→ **Problem**:
Your reply should be a single number, the count of lines in the records that contain the string "screenshot".

→ **Data records**:
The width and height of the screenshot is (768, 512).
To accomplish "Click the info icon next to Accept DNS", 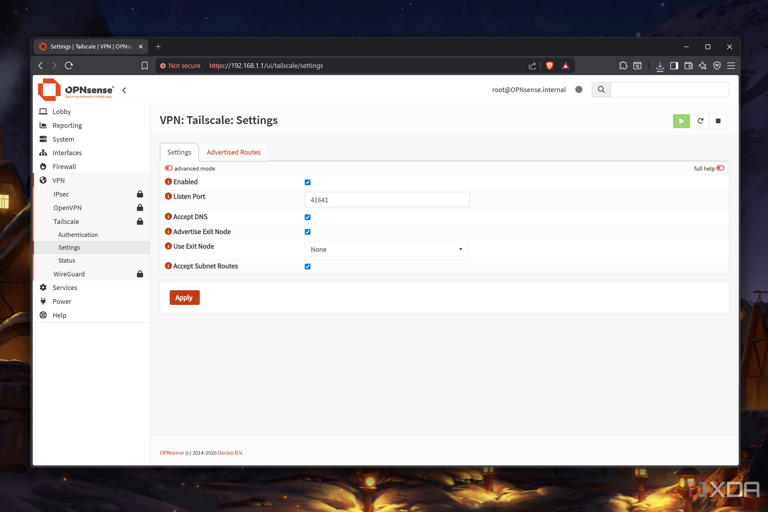I will tap(168, 217).
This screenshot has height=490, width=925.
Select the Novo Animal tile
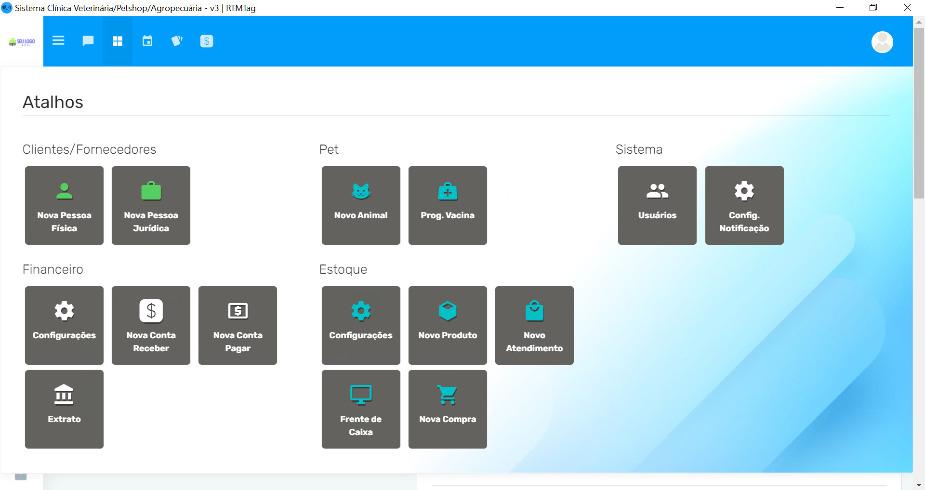361,205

→ **Written solution**:
2